My husband would be sitting down in the living room in the afternoon and hear a knock on the door. It would be either our neighbor or her daughter, (not the ones with the pit bull) saying that one or both of the rabbits were in their yard. So he would bolt out of the house, sometimes grabbing our son, and go out there with the fishing net to chase them. One embarrassing morning, he had to explain to the golf course maintenance worker that he was out there chasing down his rabbit. The man laughed and said, Good luck, brah! And drove off.

Getting a bite to eat is easy when the whole backyard is your snack bar

Getting a bite to eat is easy when the whole backyard is your snack bar

The most stressful time was when we had to go to the neighbor islands one morning and had a 6:30 flight. At 4:30 I went out to the lanai to feed them and discovered Mopsie missing! Now, a black rabbit at night is almost impossible to see, so my husband and I grabbed flashlights and ran out onto the golf course. We found him frozen in the glare of our flashlights, on the edge of the yard with the pit bull which fortunately, was not out. “He’s over here, under the bushes,” my husband said in a loud whisper. I called to him softly, “Mopsie, Mopsie, come here boy,” but he hunkered down, refusing to budge. I found myself resorting to picking up an extremely large coconut tree branch to sweep him out from there. It had a surreal quality to it. He ran through their yard and then back into ours through a hole in the fence. This incident alone took 10 years off our lives.

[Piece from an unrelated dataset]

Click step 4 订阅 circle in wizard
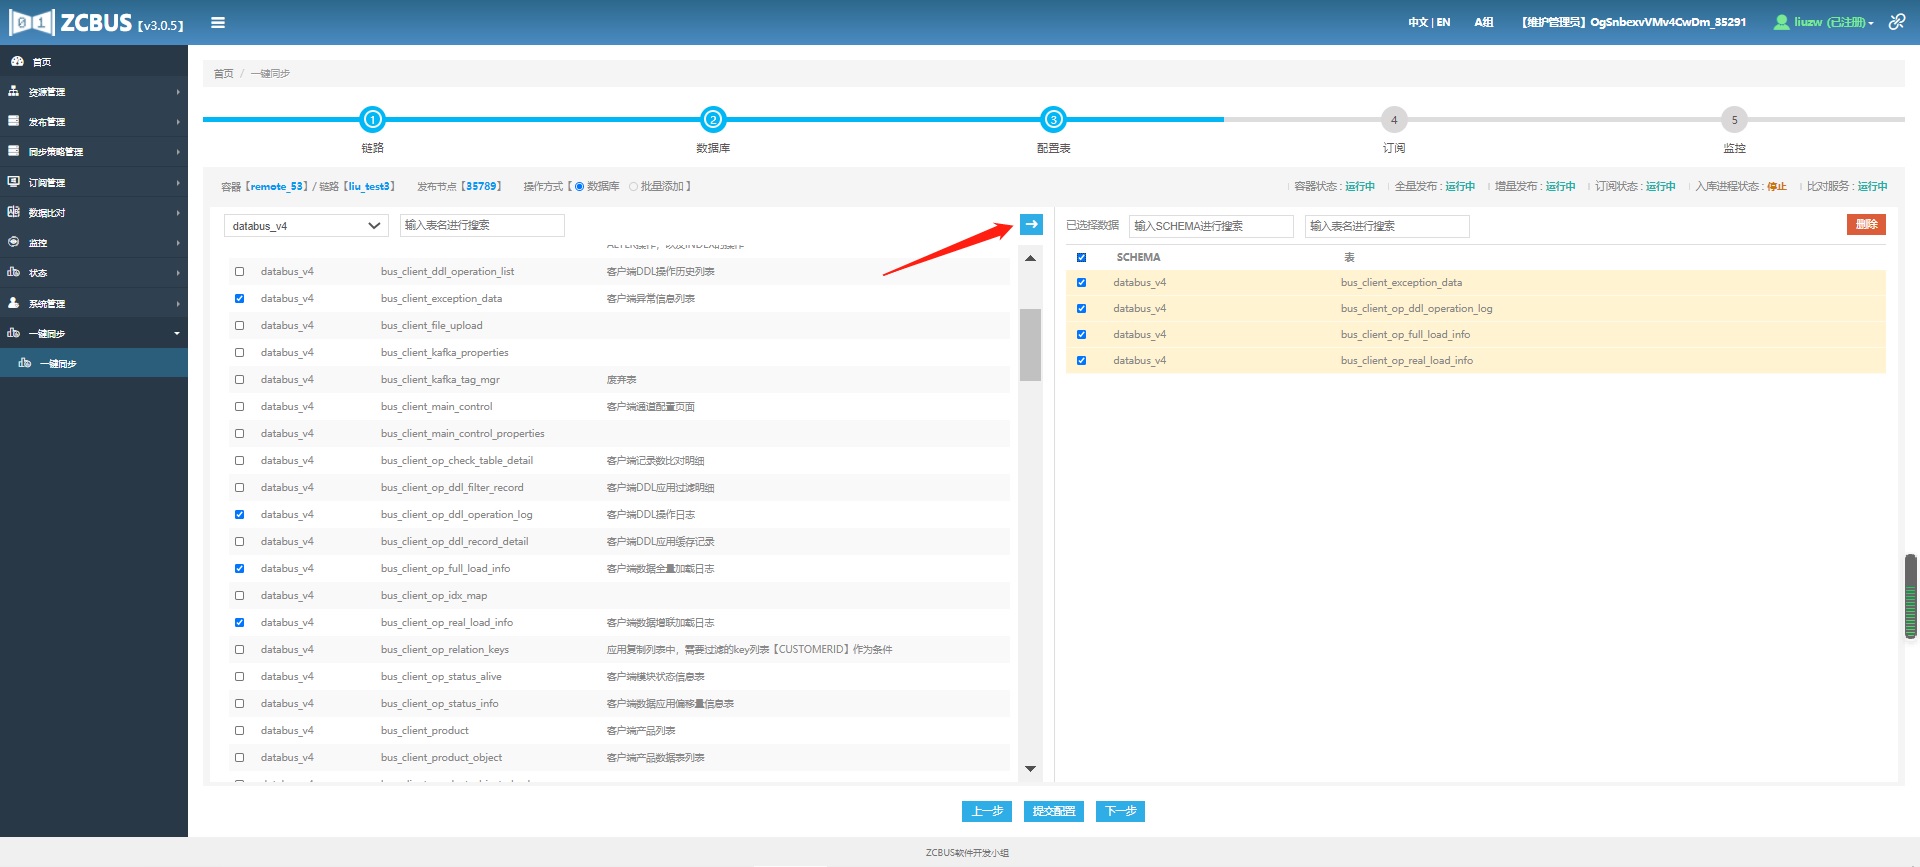This screenshot has width=1920, height=867. [x=1393, y=120]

For the time being at least, the escapes have stopped, as my husband has finally managed to secure the yard, or so we hope. For all we know, they may be slipping out at night, hitting the nightclubs, and then slipping back inside before dawn. The alternative is to keep them caged all the time but we enjoy seeing them sprinting around the yard, leaping into the air for no apparent reason, and grazing on the grass in the evening like little cows. The joys they give us outweighs the occasional heart attacks!

Escapades (part 2 of 3)

After a few days of being in their exercise pen, Flopsie & Mopsie discovered they could poke their heads into the netting which had holes about an inch-and-a-half wide and squeeze their way out. “The rabbits are out, the rabbits are out,” became a familiar cry. “Get the fishing net, get the fishing net,” I would yell. It was like a circus as we ran around the yard chasing them. My husband would have to use the fishing net to scoop them up, and dump them back into their playpen.

So it was back to the hardware store for another roll of netting, wrapping it around to make a double layer so they couldn’t pop their heads out. Then they discovered they could squeeze their way UNDER the netting or chew their way out with their tiny but razor sharp teeth.

My husband was determined however so he bought a roll of metal fencing this time, staking it into the ground and wrapping it around the playpen to make a third layer. He also made the fence higher, because a Google search said that a 3 foot high fence was optimum for keeping rabbits out—although in our case, we wanted to keep them IN.

Mopsie trying to make a break

Mopsie trying to make a break

They kept popping out like popcorn however and we kept having to chase them. Afterwards my husband would look for the holes, patch them up, and gleefully say, “OK, this time I got it fixed for good!”—only to have them escape the next day. One day we saw them clawing their way UP the fencing, teetering on the edge, and falling over to the outside and freedom. Who knew that rabbits could CLIMB? They looked like little monkeys! So it was back to the hardware store, this time for bird netting to drape over across the top of the playpen. It began to look like an armed camp or the shelter of a homeless person.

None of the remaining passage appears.